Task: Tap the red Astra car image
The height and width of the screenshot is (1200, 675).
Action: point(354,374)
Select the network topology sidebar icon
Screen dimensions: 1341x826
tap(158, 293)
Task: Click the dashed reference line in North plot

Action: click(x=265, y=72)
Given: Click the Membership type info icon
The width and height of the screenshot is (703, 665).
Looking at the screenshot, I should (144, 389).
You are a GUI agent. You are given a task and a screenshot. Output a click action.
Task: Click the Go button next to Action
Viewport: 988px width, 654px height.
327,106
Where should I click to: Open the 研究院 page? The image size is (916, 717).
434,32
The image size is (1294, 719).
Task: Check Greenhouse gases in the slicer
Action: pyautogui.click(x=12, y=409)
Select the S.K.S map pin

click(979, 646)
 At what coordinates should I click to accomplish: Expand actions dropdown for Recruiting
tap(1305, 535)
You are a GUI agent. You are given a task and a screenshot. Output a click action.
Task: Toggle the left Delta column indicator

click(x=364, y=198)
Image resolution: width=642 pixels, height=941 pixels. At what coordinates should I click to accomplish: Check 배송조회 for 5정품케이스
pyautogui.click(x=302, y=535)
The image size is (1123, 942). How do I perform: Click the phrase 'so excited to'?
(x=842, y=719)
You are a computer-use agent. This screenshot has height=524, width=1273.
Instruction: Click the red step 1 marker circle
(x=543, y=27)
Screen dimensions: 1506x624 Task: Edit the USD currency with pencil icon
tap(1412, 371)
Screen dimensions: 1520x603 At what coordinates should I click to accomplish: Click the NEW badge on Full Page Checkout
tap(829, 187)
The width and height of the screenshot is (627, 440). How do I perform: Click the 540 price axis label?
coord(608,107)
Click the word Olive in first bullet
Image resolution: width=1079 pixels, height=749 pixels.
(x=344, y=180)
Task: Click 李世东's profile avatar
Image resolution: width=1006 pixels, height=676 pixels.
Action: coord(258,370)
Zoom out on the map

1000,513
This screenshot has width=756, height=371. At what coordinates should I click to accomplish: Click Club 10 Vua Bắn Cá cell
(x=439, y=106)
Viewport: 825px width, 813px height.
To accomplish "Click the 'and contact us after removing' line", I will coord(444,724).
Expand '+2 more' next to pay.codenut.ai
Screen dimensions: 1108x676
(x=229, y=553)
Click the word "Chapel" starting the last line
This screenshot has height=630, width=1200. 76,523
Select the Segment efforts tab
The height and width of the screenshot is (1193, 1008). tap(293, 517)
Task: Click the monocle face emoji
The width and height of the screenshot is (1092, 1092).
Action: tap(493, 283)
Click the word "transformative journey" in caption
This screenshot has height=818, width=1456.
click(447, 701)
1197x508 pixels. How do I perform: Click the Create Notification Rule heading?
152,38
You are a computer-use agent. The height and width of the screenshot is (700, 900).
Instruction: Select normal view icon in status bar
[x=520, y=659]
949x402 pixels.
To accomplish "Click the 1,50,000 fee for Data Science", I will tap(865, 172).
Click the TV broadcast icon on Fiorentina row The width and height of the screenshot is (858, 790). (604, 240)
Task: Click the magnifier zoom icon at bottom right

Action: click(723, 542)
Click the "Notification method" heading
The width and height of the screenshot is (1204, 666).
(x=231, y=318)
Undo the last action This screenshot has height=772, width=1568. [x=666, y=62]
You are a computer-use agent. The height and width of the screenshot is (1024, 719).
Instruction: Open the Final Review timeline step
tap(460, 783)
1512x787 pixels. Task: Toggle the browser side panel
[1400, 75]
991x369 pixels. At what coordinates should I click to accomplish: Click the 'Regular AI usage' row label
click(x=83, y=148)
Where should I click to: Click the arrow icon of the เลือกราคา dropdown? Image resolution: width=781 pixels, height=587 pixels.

------

# [Problem requirements]
In the lines above, find the word "agent" and copy each line that contains it.

# [Answer to this exercise]
You are a GUI agent. You are given a task and a screenshot. Output a click action.
You are a GUI agent. You are given a task and a screenshot. Output a click action.
You are a computer-use agent. This screenshot has height=524, width=1273.
You are a computer-use agent. The height and width of the screenshot is (700, 900).
You are a computer-use agent. The height and width of the screenshot is (1024, 719).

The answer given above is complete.